現実の経済システムに関しては、もうちょっと(っていうかはるかに)構造が複雑です。生産設備を生産したり、税金があったり、あるいは銀行システムがあって、利潤や貯蓄が他の部門に投資されたり。だけど一般化していうと、この生産→分配→消費というサイクルこそが経済システムであるという事実には代わりありません。それさえわかっていたら、経済学者がいまメディアで言ってることの大半が、さっきのモデルの「儲けようとして経済を壊した僕」と同じぐらい、頭がおかしいことが理解できると思います。たとえば、内需が足りないから需要創出イノベーションしなきゃとか言ってる人がいますが。企業が支払う給与総額が一定なのに、供給側の努力で内需が増える余地などないし、少なくともゼロサムゲームで消費のパイを奪い合うだけなのが、どうしてわからないのでしょうか。
それとか、消費税増税で年金不安が解消されて、消費が増えるからデフレが解消する?(笑)とか。解説は不要だと思いますが、あまり馬鹿な事を言うのもほどほどにしてもらいたいな、と思います。
とりあえず、本稿で日本経済にかんして私がここで言うことは一つだけです。唯一有効な経済政策とは、経済システム全体の循環の中で、一番弱いところ、もっとも滞っているところ、そこを強化したり流れをよくしたりすることで、全体の流れをよくすることです。現在の日本の経済システムのサイクルの中で、ボトルネックになっているのは個人消費です。より厳密に言えば、企業から労働者への貨幣流通チャンネル、つまり給与の支払いが抑制されている事が根本的な原因です。そして、この根本的な原因は、サービス残業という名の不払い労働です。サービス残業で企業が労働者に違法に払っていないお金は年間50兆円近く、GDPの1割に達しています。それだけ払っていなければ、お金が経済全体に回るわけがありません。

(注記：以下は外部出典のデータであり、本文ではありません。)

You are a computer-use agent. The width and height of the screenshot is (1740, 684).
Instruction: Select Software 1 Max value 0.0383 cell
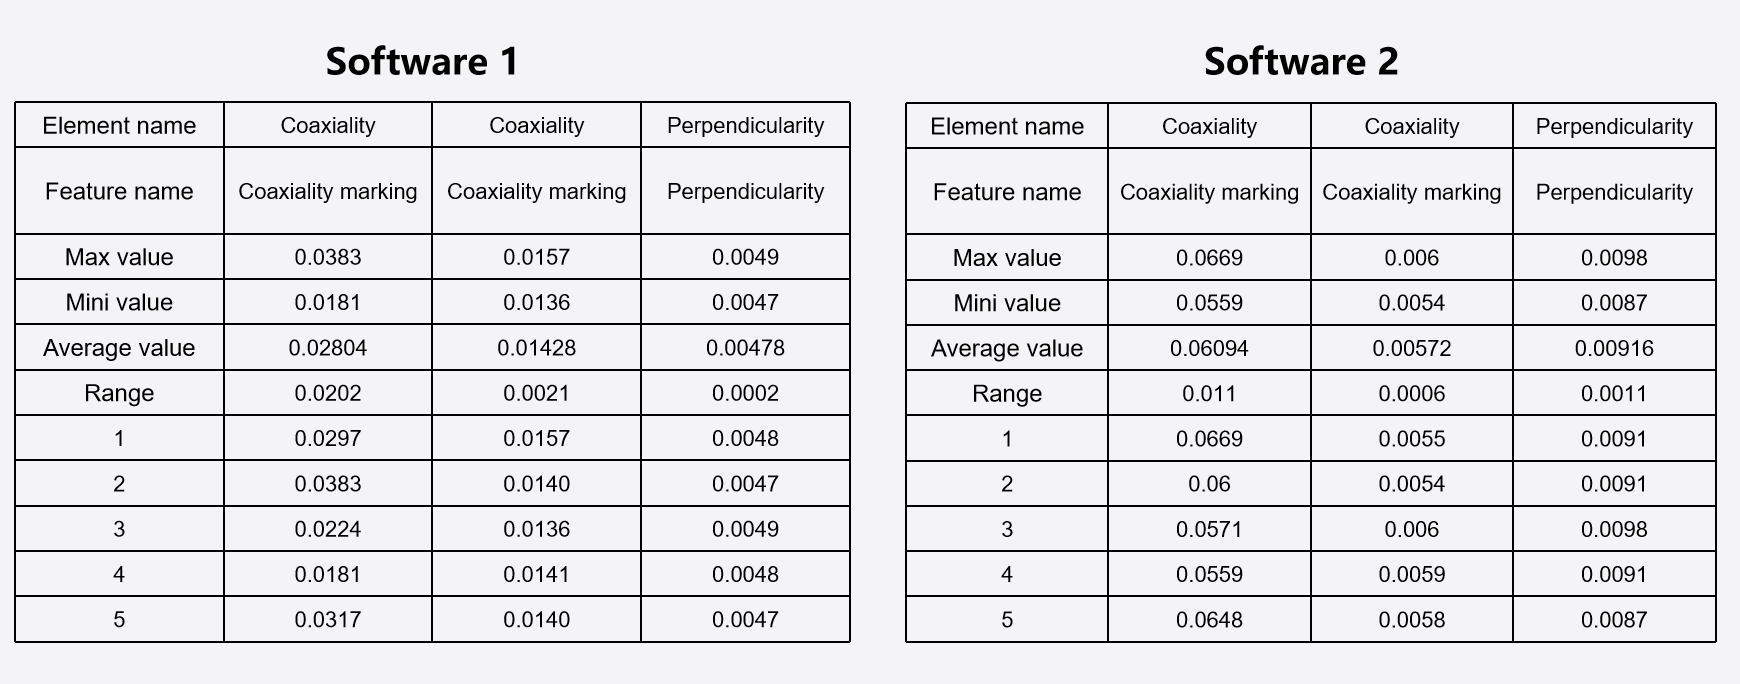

というと、「そんなに払ったらほとんどの企業が倒産する」とかいうひとがいますが、経済が循環するシステムであることさえ理解出来れば、その50兆円の大部分がさらに企業の売り上げになり、企業の業績も大幅に向上する、(そして労働生産性も大幅に向上する)ことがたやすくわかると思います。逆に、企業が外需などでどんなに儲かっても、それを不払い労働の強化によって対処し、労働者へ全く還元しようとしない現状では、経済の自律回復など望むべくもありません。
サービス残業が日本の経済と社会にどのような影響を与えるのかは、またそのうち稿を改めて、きちんと説明したいと思います。ともあれ、今回は「企業による利潤の最大化」という経済学者・経営者の暗黙の前提こそが、じつは経済を縮小させる最大の原因なのだ、ということだけ理解していただければと思います。

※朝三暮四 もちろんみなさん知ってるかとは思いますが、確認のため(笑)。非常に猿と戯れるのが好きな男がいた。この男は家族のことも放っておいて、猿を可愛がるものだから、餌の時間になるといつも猿が寄ってくる。ところが、それが原因である日、奥さんに「猿の餌を減らしてくれないと、子供たちの食べる物までなくなってしまう」と窘められてしまう。困った男は何とか猿たちを籠絡しようとし、一斉に呼びかけた。これからは「朝には木の実を三つ、暮(ばん)には四つしかやれない」と告げるも、猿たちは皆不満顔。それならば「朝は四つ、暮は三つならどうだ」と言うと、合計七つと変わらないにも係わらず猿は皆、納得してしまったのである。